Current behavior of EMR spark (version 5.26) with associated glue catalog, while saving data to s3 and glue metadata is following
I have an EMR cluster and I am running below commands
Scenario1
Seq(1,2,3).toDF("id")
.write
.option("header","true")
.option("delimiter","|")
.format("csv")
.saveAsTable("testdb.spark_csv_test_v1")
This Generates
- S3 file properly with header and "|" separated data
- Glue metadata is Input format(org.apache.hadoop.mapred.SequenceFileInputFormat), Output format(org.apache.hadoop.hive.ql.io.HiveSequenceFileOutputFormat), Serialization lib(org.apache.hadoop.hive.serde2.lazy.LazySimpleSerDe)
- Schema
# | Column Name | Data type | Partition key | Comment |
---|---|---|---|---|
1 | col | array | - | from deserializer |
This works great with EMR but throws error when using Redshift
Scenario2
Seq(1,2,3).toDF("id").createOrReplaceTempView("df_test")
spark.sql("""
CREATE TABLE testdb.spark_csv_test_v2
ROW FORMAT SERDE 'org.apache.hadoop.hive.serde2.lazy.LazySimpleSerDe'
WITH SERDEPROPERTIES (header='true', 'field.delim'='|')
TBLPROPERTIES ('skip.header.line.count'='1', 'classification'='csv', 'delimiter'='|')
STORED AS TEXTFILE
AS
select * from df_test
""")
This Generates
- S3 file generated properly with "|" separated data but without header row
- Glue metadata is Input format(org.apache.hadoop.mapred.TextInputFormat), Output format(org.apache.hadoop.hive.ql.io.HiveIgnoreKeyTextOutputFormat), Serialization lib(org.apache.hadoop.hive.serde2.lazy.LazySimpleSerDe)
- Schema
# | Column Name | Data type | Partition key | Comment |
---|---|---|---|---|
1 | id | int | - | - |
This works great with EMR and redshift, but do not have header row.

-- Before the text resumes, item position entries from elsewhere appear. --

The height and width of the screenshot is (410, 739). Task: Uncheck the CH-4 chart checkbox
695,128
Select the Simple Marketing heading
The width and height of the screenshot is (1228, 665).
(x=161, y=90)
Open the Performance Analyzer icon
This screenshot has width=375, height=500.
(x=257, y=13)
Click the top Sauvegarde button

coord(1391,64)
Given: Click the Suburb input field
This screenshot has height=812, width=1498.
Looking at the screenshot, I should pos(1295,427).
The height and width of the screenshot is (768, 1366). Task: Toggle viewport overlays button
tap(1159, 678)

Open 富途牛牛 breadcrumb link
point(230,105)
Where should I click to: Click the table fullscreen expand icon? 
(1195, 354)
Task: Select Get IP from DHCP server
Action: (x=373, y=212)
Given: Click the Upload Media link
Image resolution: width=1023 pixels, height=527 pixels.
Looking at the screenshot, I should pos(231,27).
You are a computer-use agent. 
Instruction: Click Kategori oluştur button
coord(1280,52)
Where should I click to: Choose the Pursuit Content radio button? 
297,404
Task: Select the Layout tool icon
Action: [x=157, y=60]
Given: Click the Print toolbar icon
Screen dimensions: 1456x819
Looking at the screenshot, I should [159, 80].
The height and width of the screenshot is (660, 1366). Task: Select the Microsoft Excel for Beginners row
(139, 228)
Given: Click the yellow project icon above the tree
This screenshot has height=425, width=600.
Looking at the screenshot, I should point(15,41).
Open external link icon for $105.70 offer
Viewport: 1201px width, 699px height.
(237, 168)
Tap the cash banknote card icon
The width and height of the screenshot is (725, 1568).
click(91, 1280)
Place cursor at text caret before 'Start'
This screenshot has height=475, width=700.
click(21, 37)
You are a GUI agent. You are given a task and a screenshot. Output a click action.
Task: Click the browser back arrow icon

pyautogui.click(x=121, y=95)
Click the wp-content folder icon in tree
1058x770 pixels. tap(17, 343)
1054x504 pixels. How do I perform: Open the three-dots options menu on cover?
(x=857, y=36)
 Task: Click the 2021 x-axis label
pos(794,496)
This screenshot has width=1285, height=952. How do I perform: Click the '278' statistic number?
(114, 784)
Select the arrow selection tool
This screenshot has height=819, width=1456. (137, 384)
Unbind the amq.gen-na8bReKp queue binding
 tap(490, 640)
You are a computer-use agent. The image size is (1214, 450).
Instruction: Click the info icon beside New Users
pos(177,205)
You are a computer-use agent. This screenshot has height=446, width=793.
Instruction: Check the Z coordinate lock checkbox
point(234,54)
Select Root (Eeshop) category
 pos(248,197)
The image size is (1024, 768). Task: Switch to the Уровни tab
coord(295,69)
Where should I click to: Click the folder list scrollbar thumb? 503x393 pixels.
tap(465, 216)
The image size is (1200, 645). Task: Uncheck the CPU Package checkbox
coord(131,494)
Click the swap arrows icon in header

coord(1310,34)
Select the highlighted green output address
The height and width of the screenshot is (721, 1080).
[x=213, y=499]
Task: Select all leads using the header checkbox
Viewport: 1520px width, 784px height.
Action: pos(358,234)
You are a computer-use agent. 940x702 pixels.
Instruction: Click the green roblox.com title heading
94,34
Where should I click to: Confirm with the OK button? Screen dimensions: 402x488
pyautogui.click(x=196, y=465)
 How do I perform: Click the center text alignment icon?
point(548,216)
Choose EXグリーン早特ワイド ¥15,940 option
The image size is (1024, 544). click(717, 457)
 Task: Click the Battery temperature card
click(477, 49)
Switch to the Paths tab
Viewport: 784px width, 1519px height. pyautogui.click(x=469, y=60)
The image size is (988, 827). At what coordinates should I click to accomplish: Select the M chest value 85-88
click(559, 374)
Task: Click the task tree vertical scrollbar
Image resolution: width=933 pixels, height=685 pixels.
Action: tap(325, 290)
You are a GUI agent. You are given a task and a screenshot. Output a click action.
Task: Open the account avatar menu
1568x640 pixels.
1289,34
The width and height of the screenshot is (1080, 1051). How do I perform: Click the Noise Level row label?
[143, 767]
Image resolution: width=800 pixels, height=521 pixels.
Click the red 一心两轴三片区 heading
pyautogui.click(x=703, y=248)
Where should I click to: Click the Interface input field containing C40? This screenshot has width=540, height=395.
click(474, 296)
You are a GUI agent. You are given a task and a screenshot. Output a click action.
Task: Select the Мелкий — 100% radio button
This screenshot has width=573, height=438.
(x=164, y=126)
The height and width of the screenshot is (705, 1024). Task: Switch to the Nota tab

Question : Is there a way in which I can write data from EMR+Spark to S3 with
a. S3 files have a header row
b. Format is csv with provided delimeter
c. Glue metadata is properly set with a schema ( not the array with col as column)
d. Have Inputfmt = TextInputFormat and Outputfmt = HiveIgnoreKeyTextOutputFormat
e. read data from redshift spectrum
f. read data from spark
- In Scenario1 above I get (a., b., f.) but not (c., d., e.)
- In scenario2 above I get (b., c., d., e., f.) but not (a.)
If somehow scenario2 writes files with header, this is the solution. I believe we may pass option("header"="true") but that doesn't work well with CTAS syntax here.